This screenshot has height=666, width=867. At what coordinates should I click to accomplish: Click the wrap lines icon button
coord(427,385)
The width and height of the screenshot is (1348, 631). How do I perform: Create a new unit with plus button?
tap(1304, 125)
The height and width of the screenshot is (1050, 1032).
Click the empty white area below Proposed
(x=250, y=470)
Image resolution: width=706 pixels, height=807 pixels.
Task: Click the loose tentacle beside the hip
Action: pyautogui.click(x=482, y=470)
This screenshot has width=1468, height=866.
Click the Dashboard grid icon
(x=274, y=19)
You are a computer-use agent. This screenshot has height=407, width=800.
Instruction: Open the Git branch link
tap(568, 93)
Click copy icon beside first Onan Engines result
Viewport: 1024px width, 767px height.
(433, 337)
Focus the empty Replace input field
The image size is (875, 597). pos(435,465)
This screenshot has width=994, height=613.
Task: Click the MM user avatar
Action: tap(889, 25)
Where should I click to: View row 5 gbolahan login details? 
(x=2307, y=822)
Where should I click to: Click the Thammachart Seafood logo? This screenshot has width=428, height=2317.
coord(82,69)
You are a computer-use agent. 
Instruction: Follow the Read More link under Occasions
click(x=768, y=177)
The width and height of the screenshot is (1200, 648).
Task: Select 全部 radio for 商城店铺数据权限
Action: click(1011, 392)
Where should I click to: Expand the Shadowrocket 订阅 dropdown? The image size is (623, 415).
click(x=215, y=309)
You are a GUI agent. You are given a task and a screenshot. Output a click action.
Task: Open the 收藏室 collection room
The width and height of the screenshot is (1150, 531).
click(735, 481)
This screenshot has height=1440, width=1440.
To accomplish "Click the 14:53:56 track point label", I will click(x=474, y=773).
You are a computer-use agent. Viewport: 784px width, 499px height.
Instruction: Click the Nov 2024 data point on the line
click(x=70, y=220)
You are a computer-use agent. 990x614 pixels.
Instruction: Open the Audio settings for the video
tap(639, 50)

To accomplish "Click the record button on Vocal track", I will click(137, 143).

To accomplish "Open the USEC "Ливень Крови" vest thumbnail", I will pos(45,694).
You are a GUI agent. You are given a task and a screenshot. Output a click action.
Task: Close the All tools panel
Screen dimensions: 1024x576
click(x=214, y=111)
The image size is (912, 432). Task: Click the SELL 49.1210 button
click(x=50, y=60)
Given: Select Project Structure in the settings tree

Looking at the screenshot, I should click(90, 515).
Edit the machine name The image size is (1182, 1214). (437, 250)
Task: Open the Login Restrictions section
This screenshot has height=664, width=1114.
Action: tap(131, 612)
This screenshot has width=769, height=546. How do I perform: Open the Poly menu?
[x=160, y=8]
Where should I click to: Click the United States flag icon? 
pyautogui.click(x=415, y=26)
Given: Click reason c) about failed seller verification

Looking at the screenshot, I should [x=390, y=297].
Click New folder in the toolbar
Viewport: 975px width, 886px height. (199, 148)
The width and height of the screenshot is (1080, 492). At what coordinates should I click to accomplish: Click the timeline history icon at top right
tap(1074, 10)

Task instructions:
In full and without alteration, reproduce the records above.

Task response:
This screenshot has height=666, width=867. At what coordinates should I click to accomplish: Click the wrap lines icon button
coord(427,385)
The width and height of the screenshot is (1348, 631). How do I perform: Create a new unit with plus button?
tap(1304, 125)
The height and width of the screenshot is (1050, 1032).
Click the empty white area below Proposed
(x=250, y=470)
Image resolution: width=706 pixels, height=807 pixels.
Task: Click the loose tentacle beside the hip
Action: pyautogui.click(x=482, y=470)
This screenshot has width=1468, height=866.
Click the Dashboard grid icon
(x=274, y=19)
You are a computer-use agent. This screenshot has height=407, width=800.
Instruction: Open the Git branch link
tap(568, 93)
Click copy icon beside first Onan Engines result
Viewport: 1024px width, 767px height.
(433, 337)
Focus the empty Replace input field
The image size is (875, 597). pos(435,465)
This screenshot has width=994, height=613.
Task: Click the MM user avatar
Action: tap(889, 25)
Where should I click to: View row 5 gbolahan login details? 
(x=2307, y=822)
Where should I click to: Click the Thammachart Seafood logo? This screenshot has width=428, height=2317.
coord(82,69)
You are a computer-use agent. 
Instruction: Follow the Read More link under Occasions
click(x=768, y=177)
The width and height of the screenshot is (1200, 648).
Task: Select 全部 radio for 商城店铺数据权限
Action: click(1011, 392)
Where should I click to: Expand the Shadowrocket 订阅 dropdown? The image size is (623, 415).
click(x=215, y=309)
You are a GUI agent. You are given a task and a screenshot. Output a click action.
Task: Open the 收藏室 collection room
The width and height of the screenshot is (1150, 531).
click(735, 481)
This screenshot has height=1440, width=1440.
To accomplish "Click the 14:53:56 track point label", I will click(x=474, y=773).
You are a computer-use agent. Viewport: 784px width, 499px height.
Instruction: Click the Nov 2024 data point on the line
click(x=70, y=220)
You are a computer-use agent. 990x614 pixels.
Instruction: Open the Audio settings for the video
tap(639, 50)

To accomplish "Click the record button on Vocal track", I will click(137, 143).

To accomplish "Open the USEC "Ливень Крови" vest thumbnail", I will pos(45,694).
You are a GUI agent. You are given a task and a screenshot. Output a click action.
Task: Close the All tools panel
Screen dimensions: 1024x576
click(x=214, y=111)
The image size is (912, 432). Task: Click the SELL 49.1210 button
click(x=50, y=60)
Given: Select Project Structure in the settings tree

Looking at the screenshot, I should click(90, 515).
Edit the machine name The image size is (1182, 1214). (437, 250)
Task: Open the Login Restrictions section
This screenshot has height=664, width=1114.
Action: tap(131, 612)
This screenshot has width=769, height=546. How do I perform: Open the Poly menu?
[x=160, y=8]
Where should I click to: Click the United States flag icon? 
pyautogui.click(x=415, y=26)
Given: Click reason c) about failed seller verification

Looking at the screenshot, I should [x=390, y=297].
Click New folder in the toolbar
Viewport: 975px width, 886px height. (199, 148)
The width and height of the screenshot is (1080, 492). At what coordinates should I click to accomplish: Click the timeline history icon at top right
tap(1074, 10)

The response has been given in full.